Entries on target coordinates:
begin

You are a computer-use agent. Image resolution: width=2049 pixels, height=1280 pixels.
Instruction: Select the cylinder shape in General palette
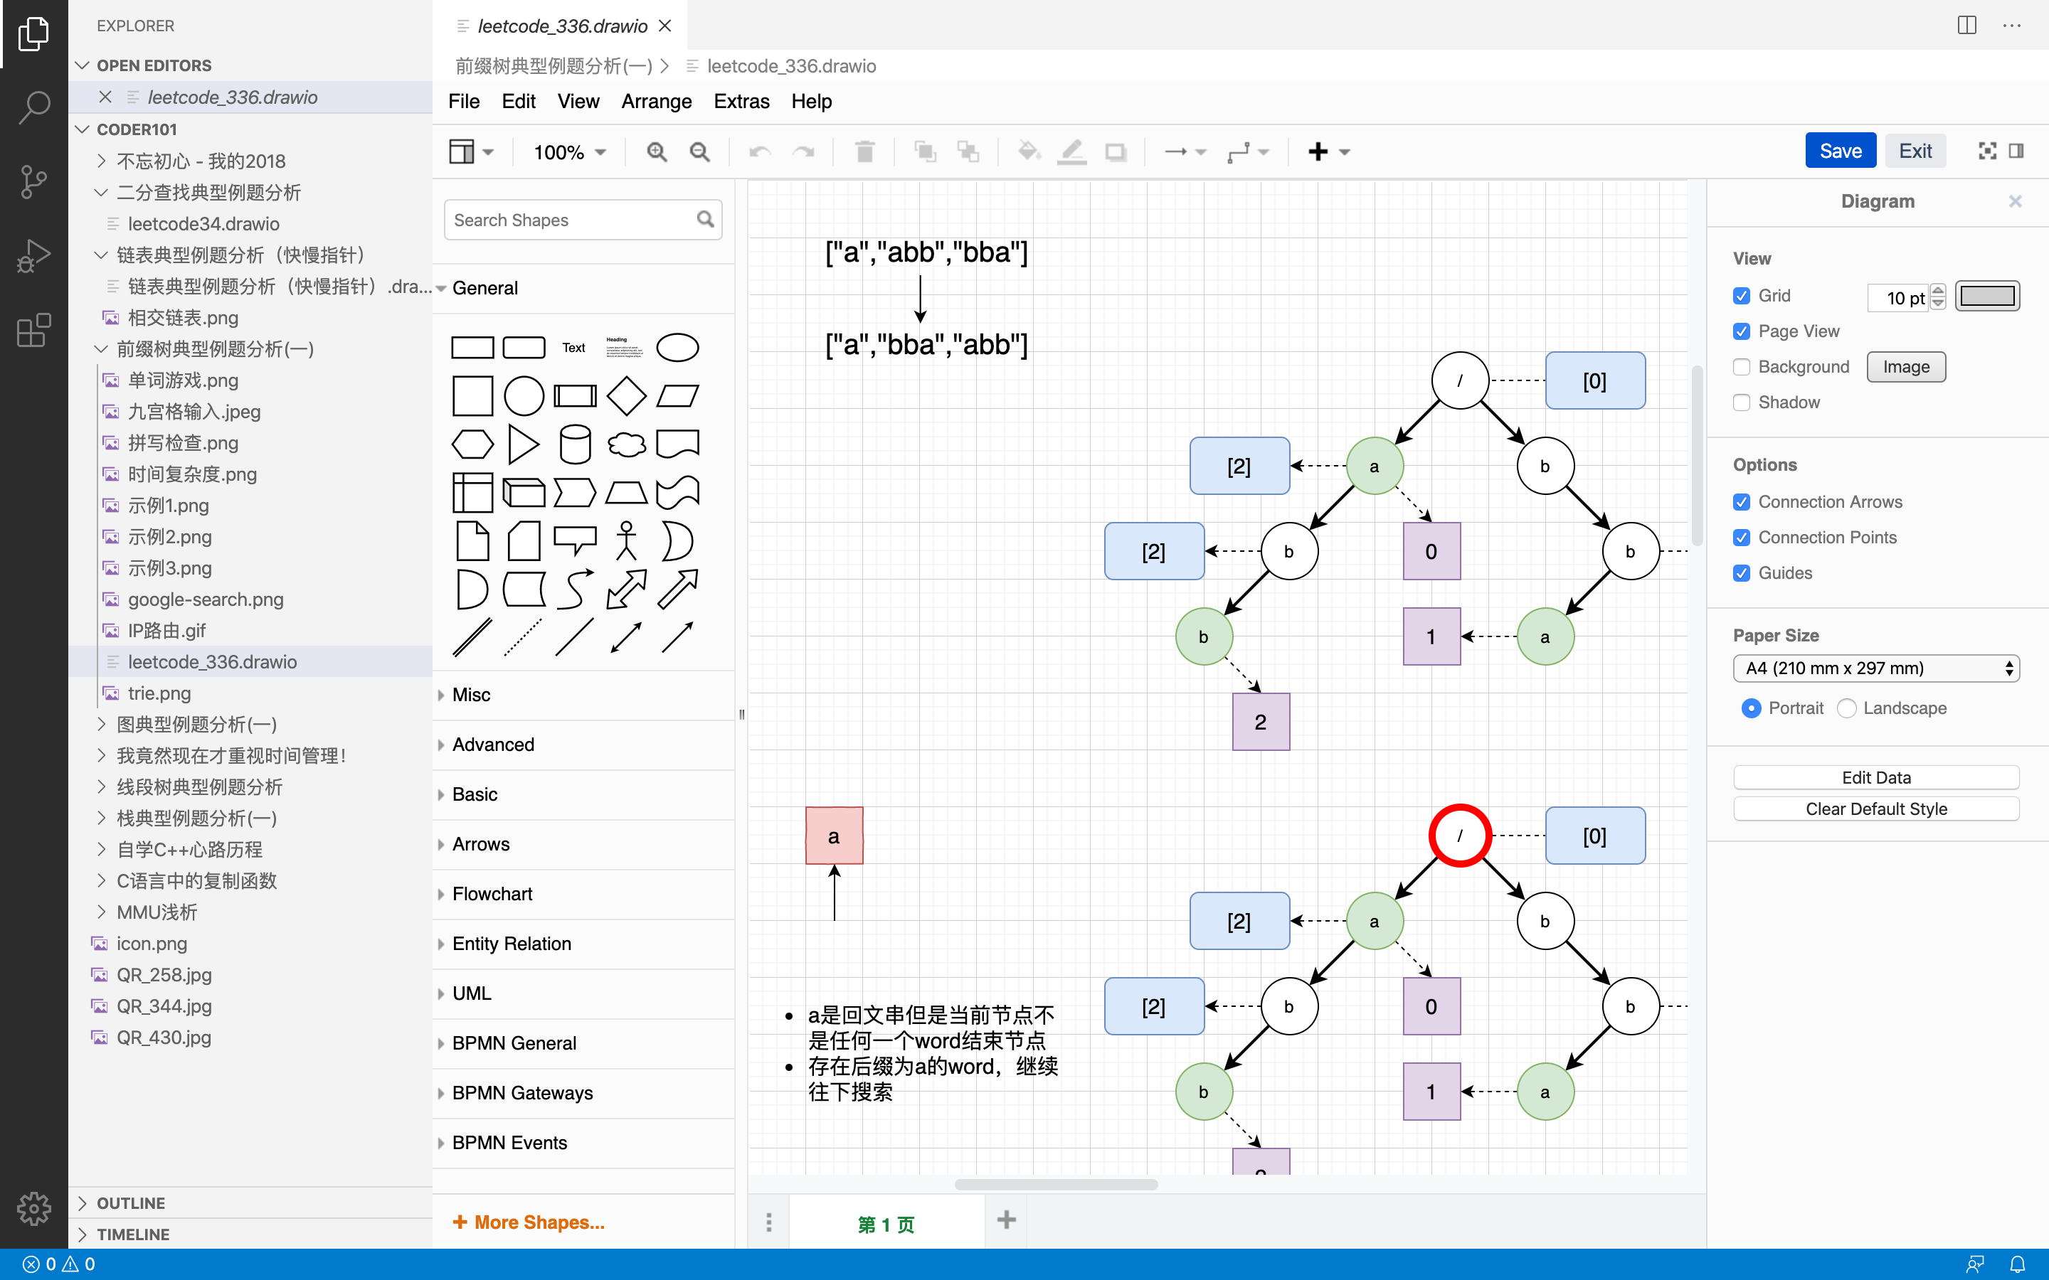coord(575,444)
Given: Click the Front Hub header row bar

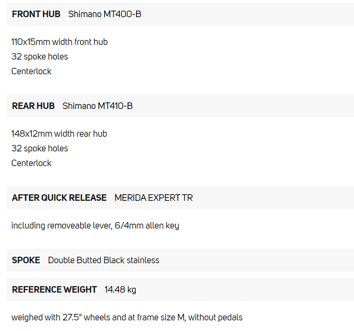Looking at the screenshot, I should point(245,14).
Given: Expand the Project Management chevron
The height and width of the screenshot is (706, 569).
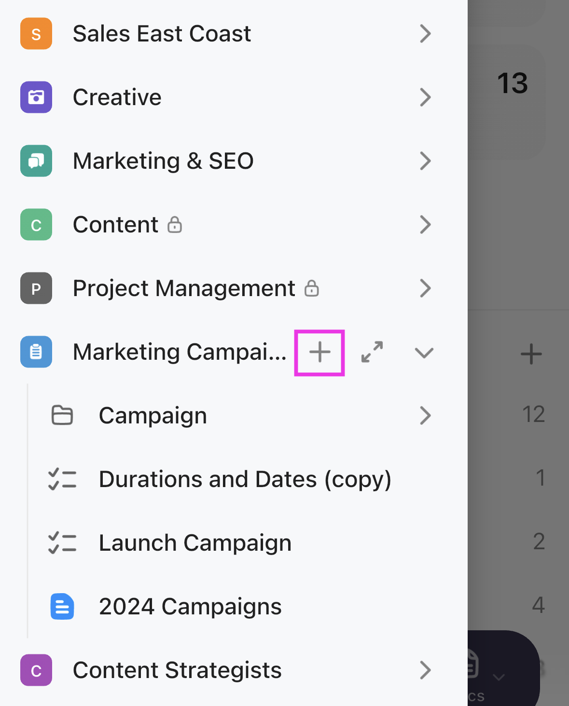Looking at the screenshot, I should coord(425,288).
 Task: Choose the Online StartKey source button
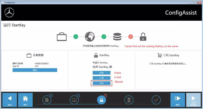pyautogui.click(x=102, y=73)
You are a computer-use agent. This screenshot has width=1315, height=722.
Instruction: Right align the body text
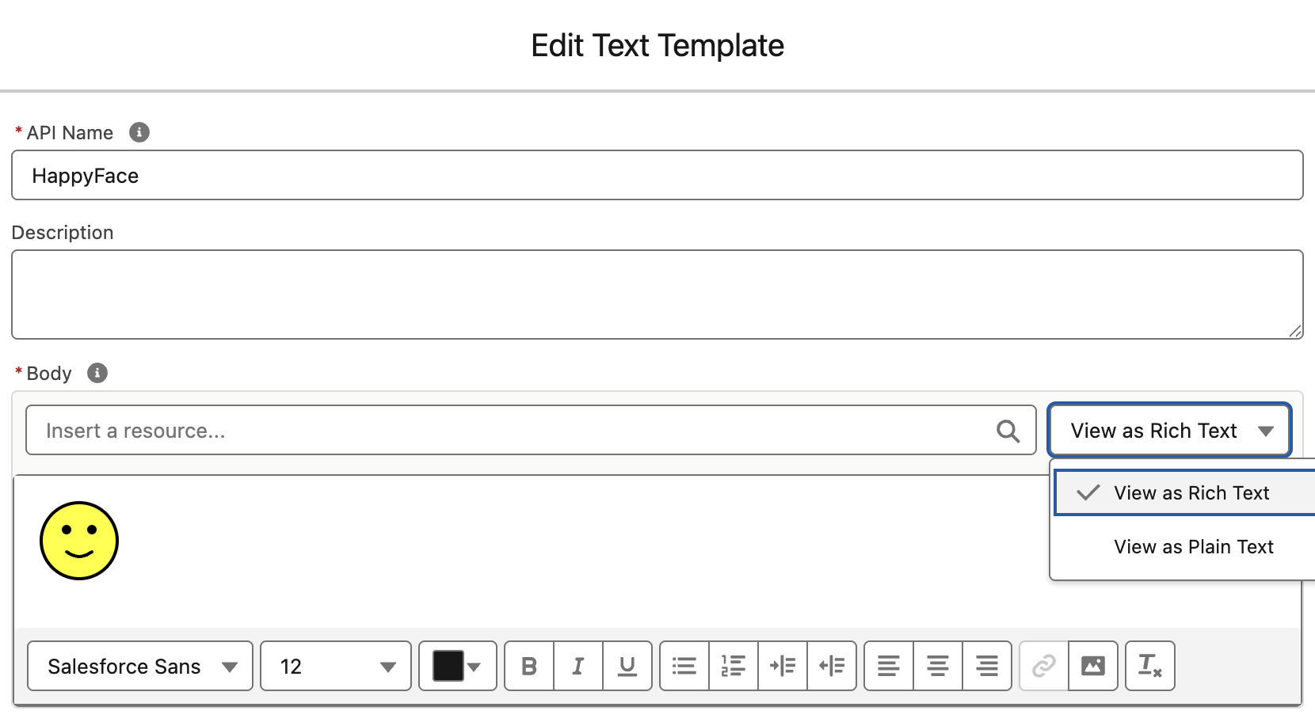click(x=987, y=666)
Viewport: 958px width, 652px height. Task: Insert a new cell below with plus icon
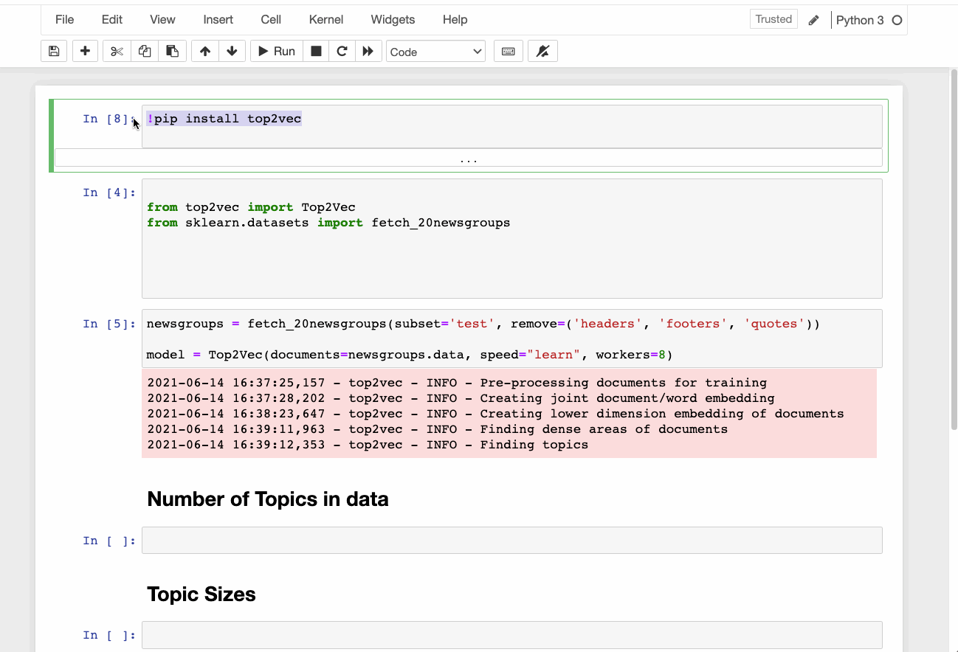coord(85,51)
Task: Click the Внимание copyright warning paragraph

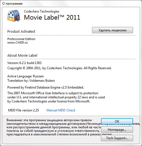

end

Quote every line of the records above word for word, and omit the pictures from your answer.

You are a computer-use agent. Image resolution: width=2049 pixels, height=1280 pixels.
Instruction: Select the cylinder shape in General palette
coord(575,444)
Given: Click the Front Hub header row bar

Looking at the screenshot, I should point(245,14).
Given: Expand the Project Management chevron
The height and width of the screenshot is (706, 569).
Looking at the screenshot, I should coord(425,288).
 Task: Choose the Online StartKey source button
pyautogui.click(x=102, y=73)
You are a computer-use agent. This screenshot has width=1315, height=722.
Instruction: Right align the body text
click(x=987, y=666)
Viewport: 958px width, 652px height. Task: Insert a new cell below with plus icon
coord(85,51)
Task: Click the Внимание copyright warning paragraph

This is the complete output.